__WHAT IS EXPECTED__. Would you reproduce every record exactly, leaving out the pictures?

__Records drawn from a dataset__.
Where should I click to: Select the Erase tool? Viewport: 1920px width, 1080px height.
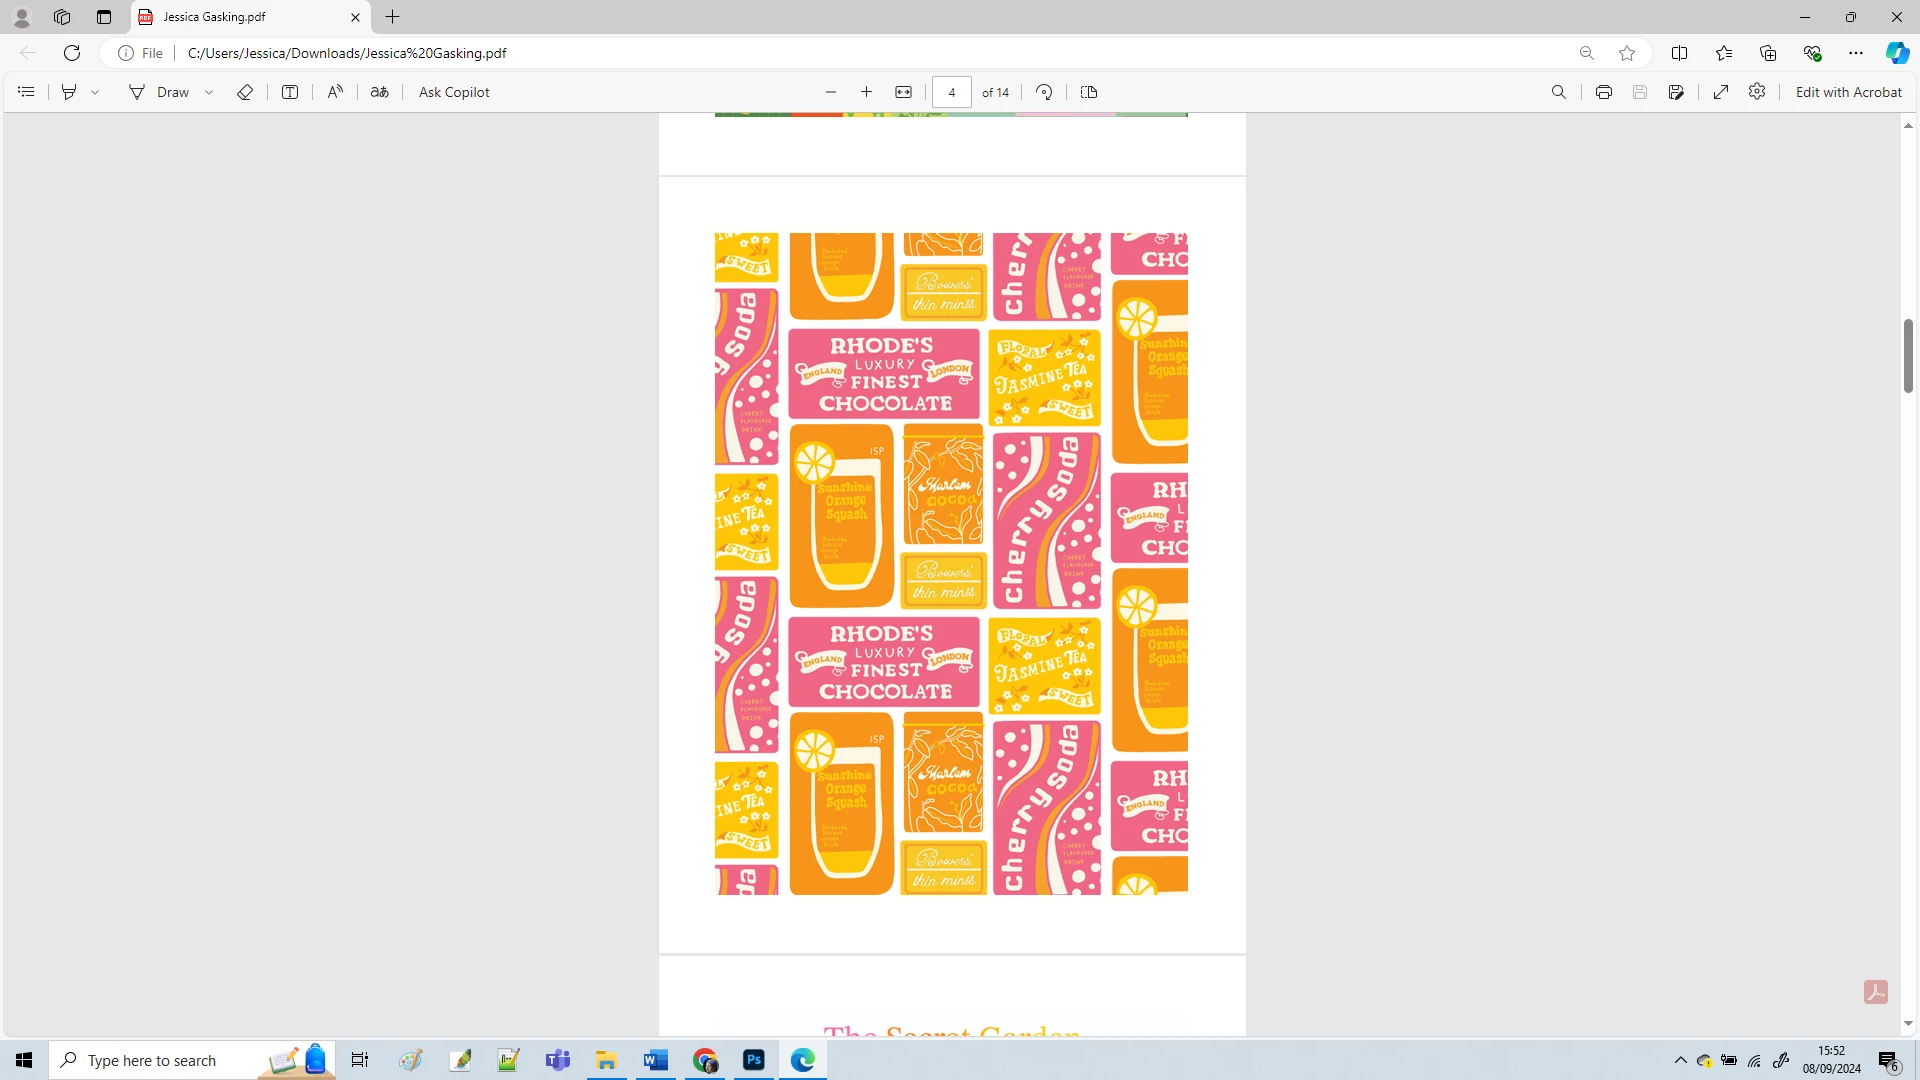[245, 92]
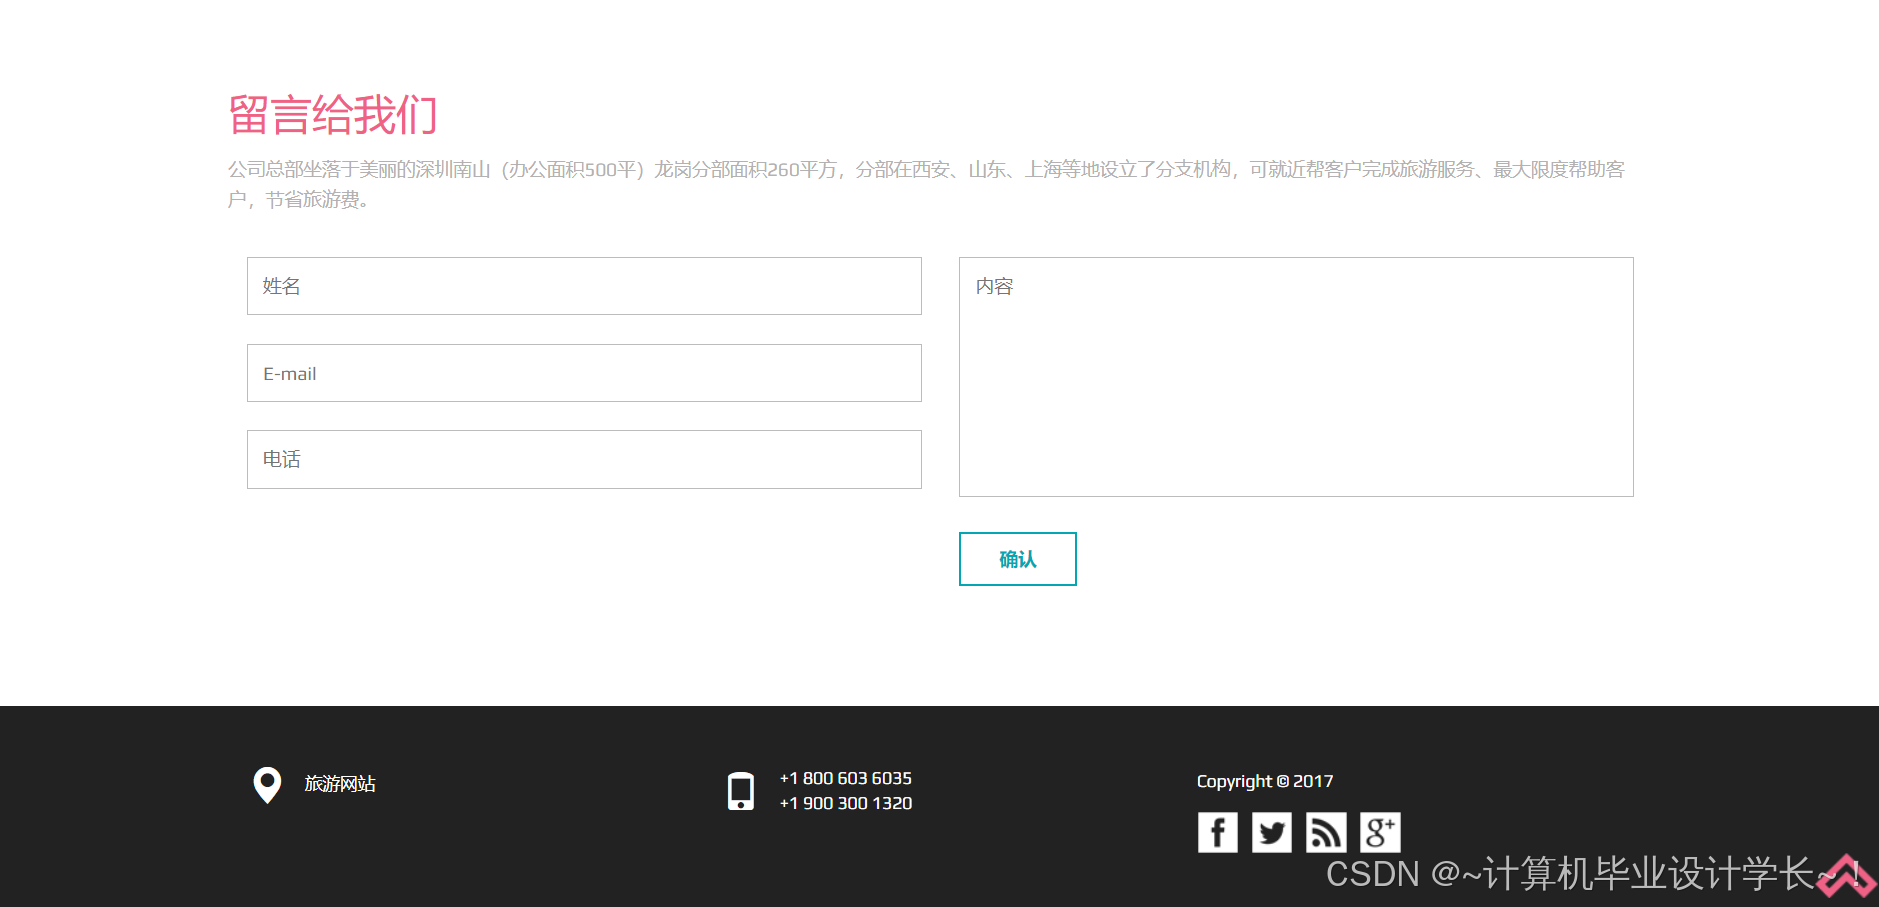Image resolution: width=1879 pixels, height=907 pixels.
Task: Click the Twitter icon in the footer
Action: [1271, 831]
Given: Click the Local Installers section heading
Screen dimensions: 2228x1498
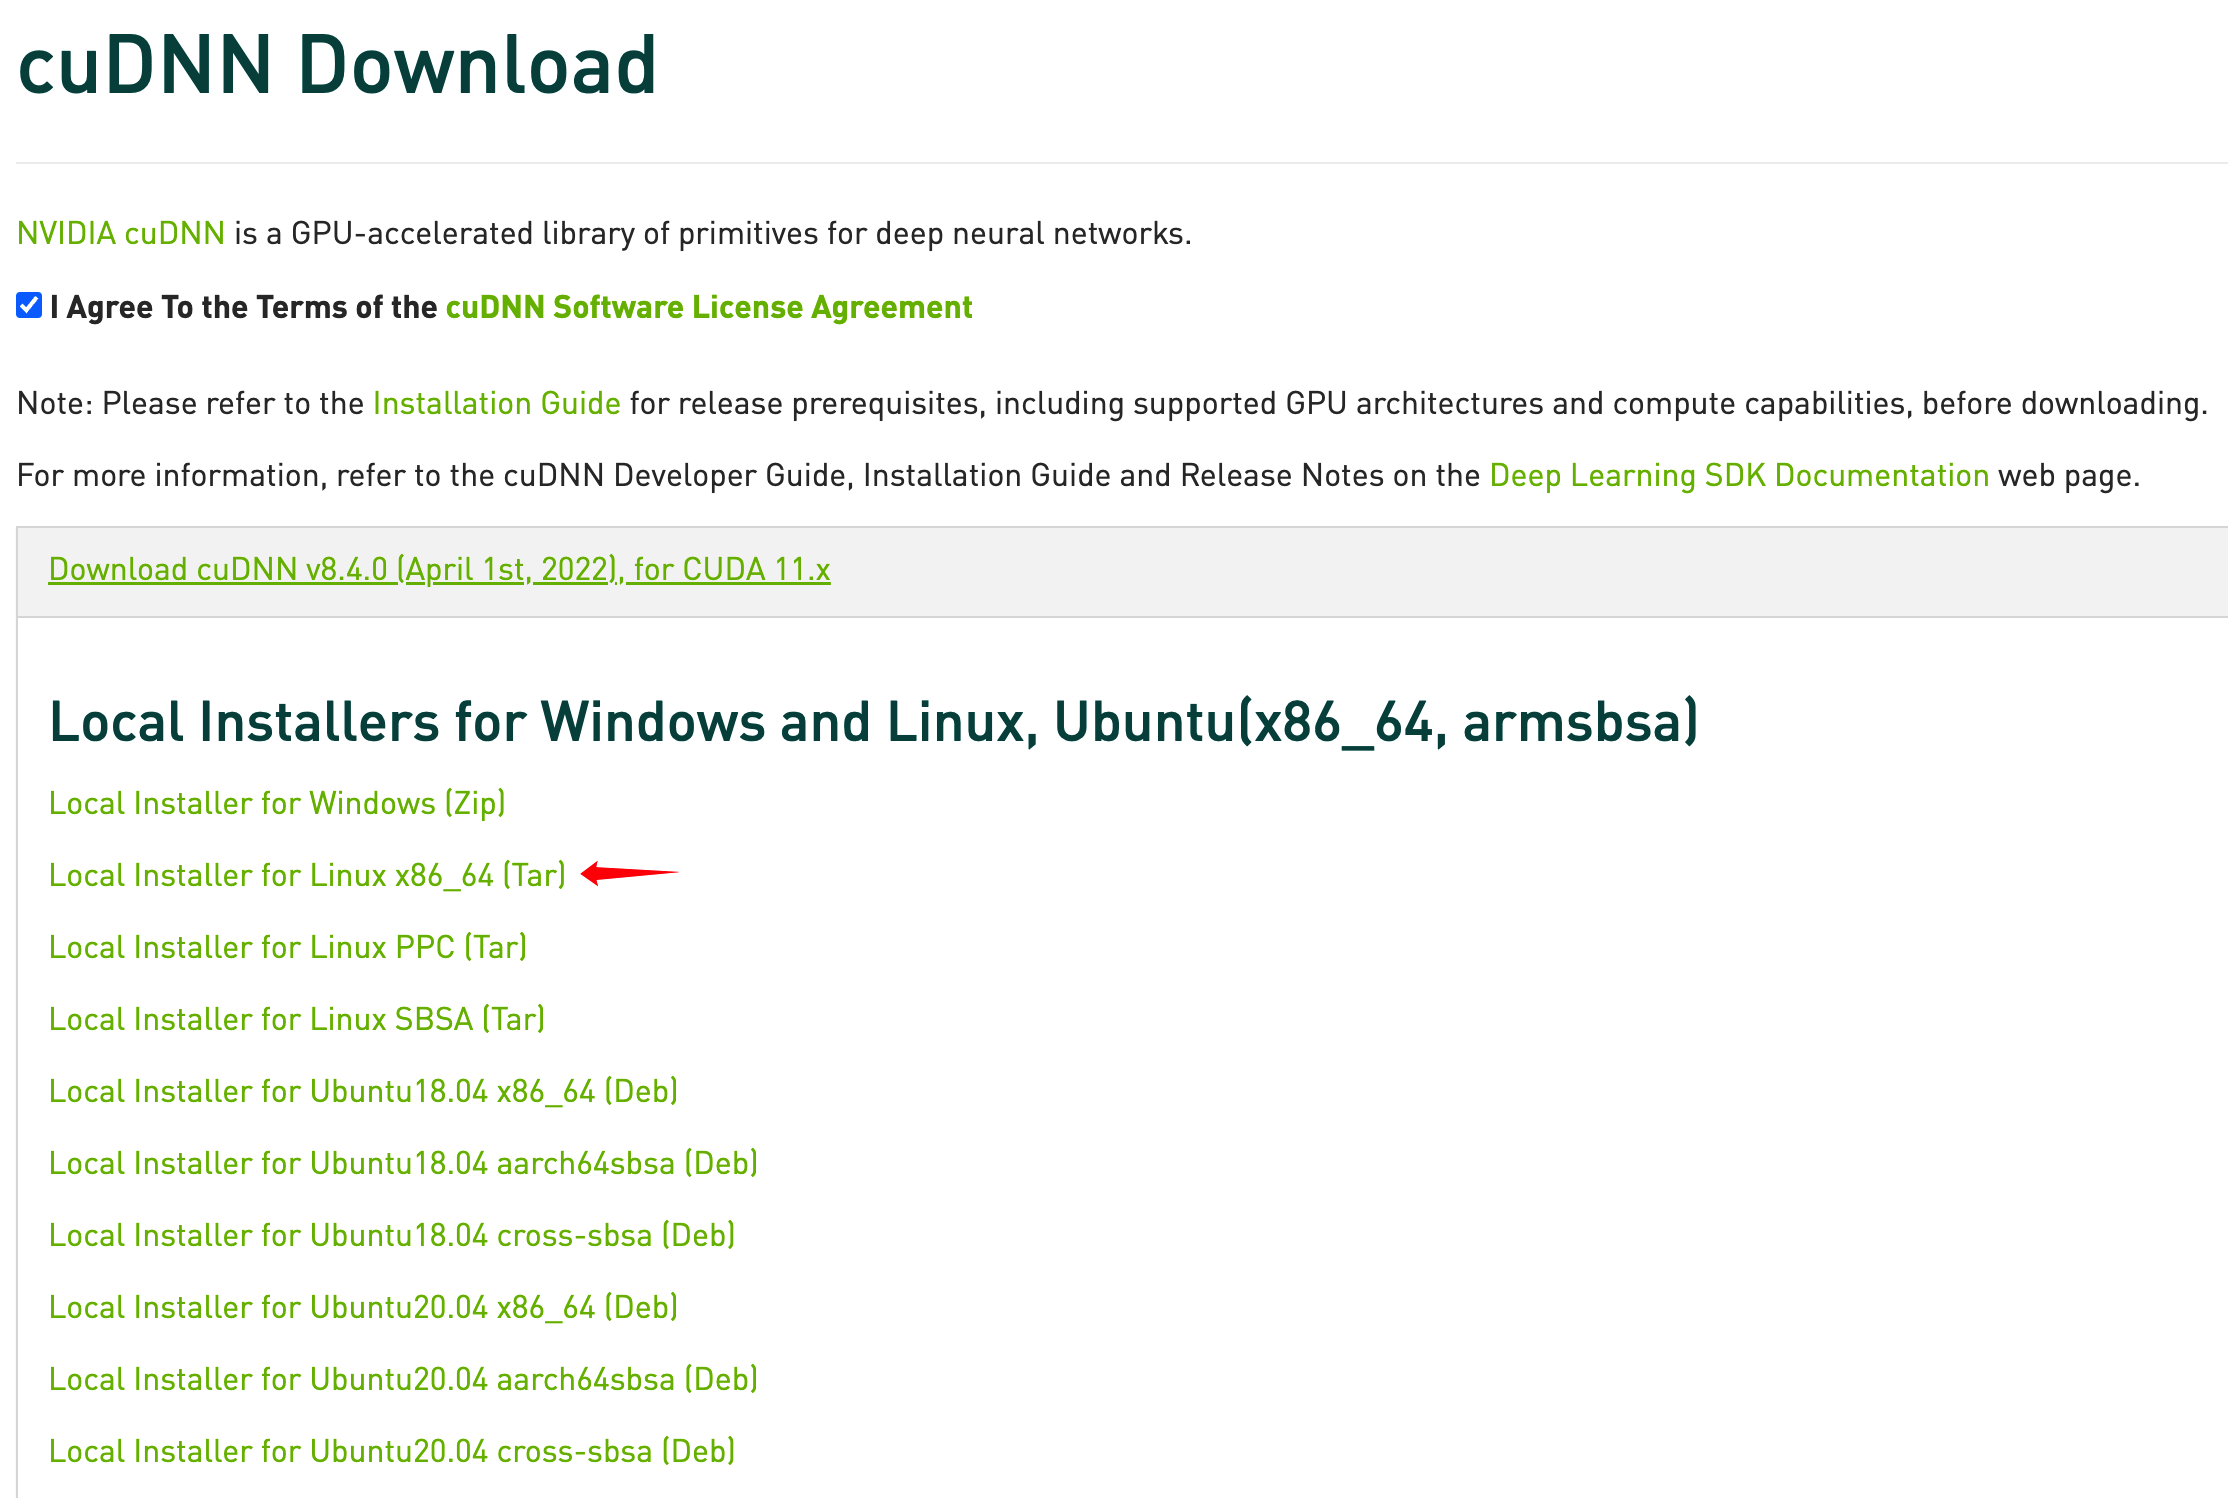Looking at the screenshot, I should point(873,722).
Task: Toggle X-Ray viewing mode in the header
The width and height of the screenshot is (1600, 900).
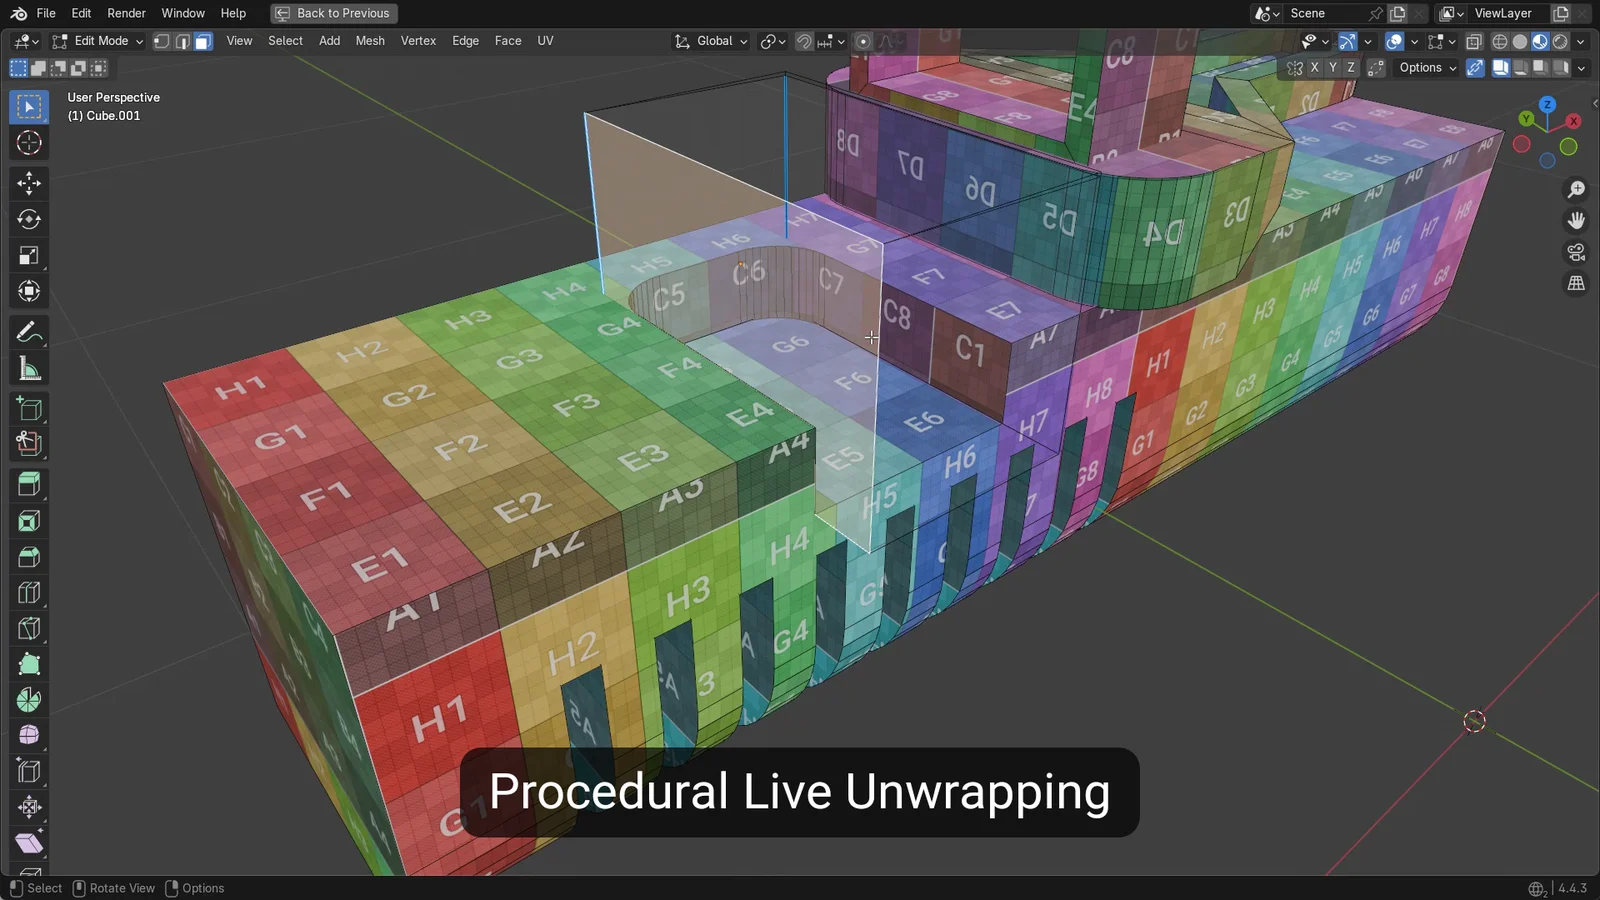Action: tap(1473, 41)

__OUTPUT FOR THIS TASK__.
Where should I click to: Select the Erase tool? Viewport: 1920px width, 1080px height.
[245, 92]
Image resolution: width=1879 pixels, height=907 pixels.
Task: Click the Twitter icon in the footer
Action: [1271, 831]
Given: Click the Local Installers section heading
Screen dimensions: 2228x1498
Looking at the screenshot, I should point(873,722).
Task: Toggle X-Ray viewing mode in the header
The width and height of the screenshot is (1600, 900).
Action: tap(1473, 41)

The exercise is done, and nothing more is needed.